Não sou a única prejudicada. Os meus alunos são prejudicados. São prejudicados:
- quando não podemos dar-lhes os recursos de que necessitam porque o ministério da educação não autoriza;
- quando são confrontados com um porgrama curricular estupidamente extenso, cheio de conteúdos para vomitarem num qualquer exame ou prova;
- quando são cobaias de programas e programinhas, projetos e projetinhos, cenas e ceninhas para mostrar serviço de um qualquer senhor sentado num gabinete, lá na capital;
- quando são confrontados com quotas até para poderem beneficiar das medidas do DL 54;
- quando mudam de professor no final do ano letivo, com sorte, ou de mês a mês, com pouca sorte, ou nem têm professor, com azar;
- quando a faixa etária dos seus professores ronda os 60 anos e já nem a paixão pela profissão faz o devido milagre porque estão cansados, desmotivados, desrespeitados;
- quando o professor contratado nunca mais volta a trabalhar com eles porque foi para outra escola, com sorte;
- quando, por arrasto das condicionantes da profissão docente, nem eles têm estabilidade;
- quando têm perante si um professor doente ou com familiares doentes mas não pode ter mobilidade por doença, ou porque não tem direito a ela por ser contratado ou porque, apesar de ser do quadro, mudaram as regras a meio do jogo;
- quando professores e auxiliares são mal pagos, em comparação com os vencimentos das mesmas profissões na UE;
- quando o dinheiro para a educação é ao cêntimo e à míngua mas outras entidades é ao estilo buraco sem fundo e basta pedir;
- quando as negociações com sindicatos são um gozo perpétuo e indigno para com os docentes.
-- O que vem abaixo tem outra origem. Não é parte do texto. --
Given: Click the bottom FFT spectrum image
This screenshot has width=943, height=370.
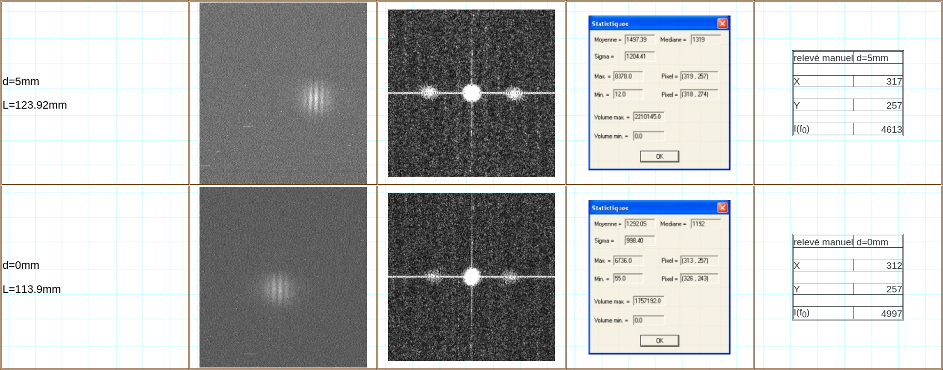Looking at the screenshot, I should click(472, 277).
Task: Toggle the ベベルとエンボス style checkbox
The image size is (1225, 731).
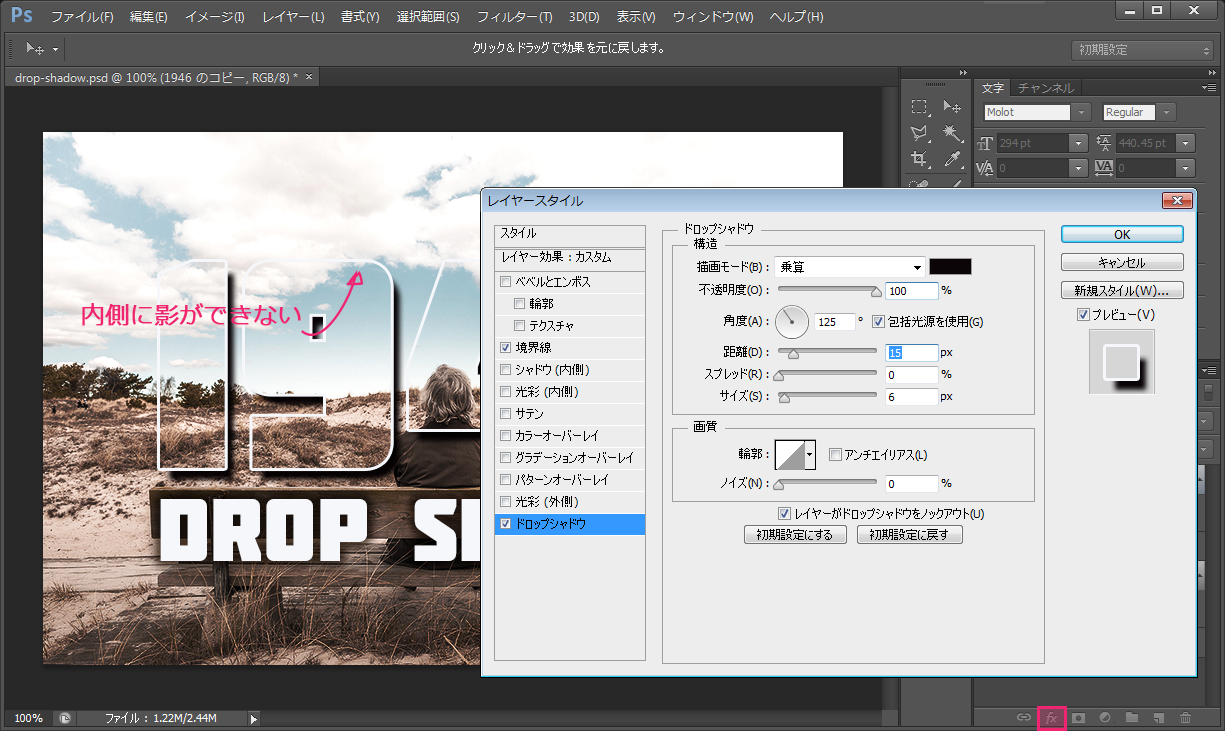Action: point(505,281)
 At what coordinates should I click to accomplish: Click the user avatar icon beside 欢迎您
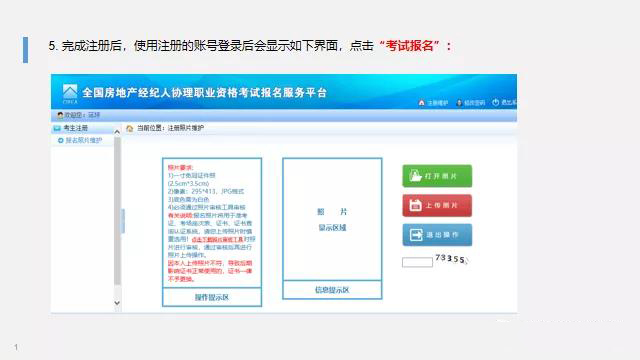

E podia continuar mas estou cansada. Ninguém, da comunidade escolar (que são todos os intervenientes diretos ou indiretos), merece isto. Agora, cada um que decida o que fazer. Eu estou farta de prejuízos. E dispenso bem as bocas "tens pouco tempo de serviço porque nunca concorreste para longe" - a minha família vem primeiro senão não teria constituído família (autismo à parte). Assim simples. São opções. E eu durmo bem com isso.